Fava or faba beans can be used in gluten-free baking, and as a source of protein.

When you allow fermentation to take place in dough, you give the gluten adequate hydration and relaxation. In addition, it gives time for enzymes and yeast to work, which results in amazing taste, texture, volume, color and aroma.

What makes these changes more relevant today? These things happen naturally, taking the place of dough conditioners and such, helping make your bread clean label.

How long should you let fermentation happen?

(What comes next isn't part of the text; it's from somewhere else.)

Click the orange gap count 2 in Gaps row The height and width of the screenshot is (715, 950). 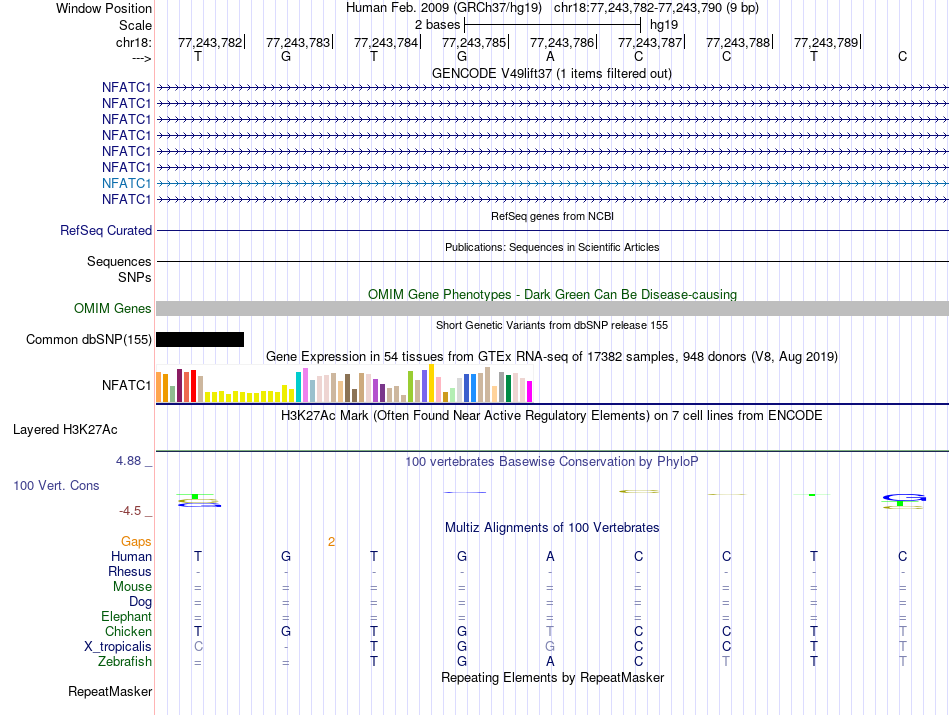330,542
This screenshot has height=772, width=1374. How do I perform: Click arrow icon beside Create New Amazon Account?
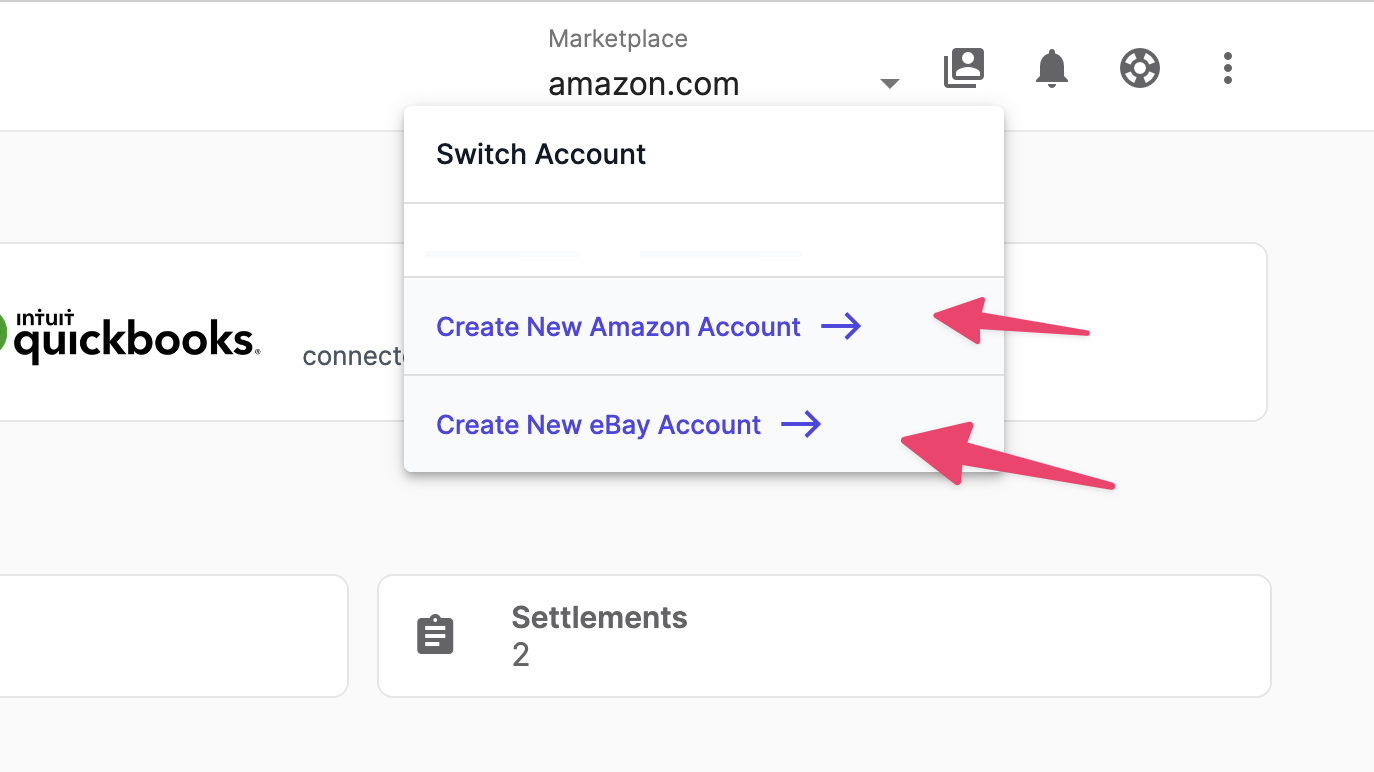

That depends. Commercially, fermentation happens in a few stages:

  • Bulk fermentation: the period in which the dough is maturing just after the dough has been mixed, and where most of the work is done. Time can vary from 0-15 minutes (a no-time dough) to 4-5 hours (traditional baguettes or sourdough).
  • Intermediate proof: the period between dough division and loaf shaping. This is usually 15-30 minutes.
  • Final proof: the period after shaping in which the loaves are able to double in size before they are placed in the oven, which is about 45-90 minutes. However, the final proof could be 3-5 hours for some artisan-style bread or sourdough varieties.
  • Oven spring: the first 5-10 minutes of baking before the yeast dies from the loaf temperature.

What temperature is best?

35 °C is the recommended temperature for commercial production of bread dough. Some studies have suggested to ferment the dough at a low temperature (5°C) with high concentration of yeast (60 g/kg flour) in order to develop bread with a relatively short production time combined with a high concentration of esters (characterized as having a fruity and pleasant aroma) and a low concentration of hexanal and heptanal (characterized as off-flavors).